Local spirits company Phillips first introduced Gin-Ka—described on the label as “a happy mix of gin and vodka”—in 1971, back when gin was all the rage and vodka was barely on the scene. A few years ago, then-CEO Dean Phllips joked to me that he wanted to bring it back as “Vod-In” to reacquaint vodka drinkers with gin, now that the spirits’ popularity has flip-flopped.

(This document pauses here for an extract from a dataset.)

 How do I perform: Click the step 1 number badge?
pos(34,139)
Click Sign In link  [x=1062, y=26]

This fall, vintage-branded Gin-Ka has returned to bars and liquor stores around the state (Zipps in Minneapolis has a fairly large stash). Phillips sent over a bottle and I found it somewhat perplexing: it tastes like gin…diluted by vodka. Convenient, I suppose, to have one bottle that could be used in gin drinks or vodka drinks, but when you want gin don’t you really want real gin and when you want vodka don’t you really want real vodka? Is liquor cabinet space at such a premium that gin-vodka consolidation is necessary?

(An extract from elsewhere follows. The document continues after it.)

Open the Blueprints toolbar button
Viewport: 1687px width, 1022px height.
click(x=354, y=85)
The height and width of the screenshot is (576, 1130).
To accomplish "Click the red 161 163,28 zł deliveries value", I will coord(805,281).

But then, inspired by the new James Bond flick, Skyfall, I thought of the Vesper, a drink Bond invents in Casino Royale: three measures of gin, one of vodka, and half a measure of Kina Lillet shaken until cold and then garnished with lemon peel. Kina Lillet has since been reformulated as Lillet Blanc, so I used Cocchi Americano (a close substitute, recently brought into the American market by local rare spirits importer Eric Seed).

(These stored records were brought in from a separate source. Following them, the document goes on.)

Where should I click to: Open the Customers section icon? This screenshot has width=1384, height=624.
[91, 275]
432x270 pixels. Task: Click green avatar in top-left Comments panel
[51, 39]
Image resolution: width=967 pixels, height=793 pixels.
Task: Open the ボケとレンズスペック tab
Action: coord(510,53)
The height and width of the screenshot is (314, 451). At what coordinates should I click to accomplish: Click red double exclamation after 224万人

In the Vesper, Gin-Ka makes sense: straight gin would cover up the flavor of the Cocchi; straight vodka would be overwhelemd by it. The drink is relatively smooth for its (intense) strength. Appropriate fuel for killing enemy agents and bedding gorgeous women, I suppose.
**If you’d rather have someone else mix your drink for you, the Bachelor Farmer and Marvel Bar serves a very similar cocktail they call the Vespar, in which aquavit substitutes for vodka—it’s very boozy, yet tastes mellow and refined.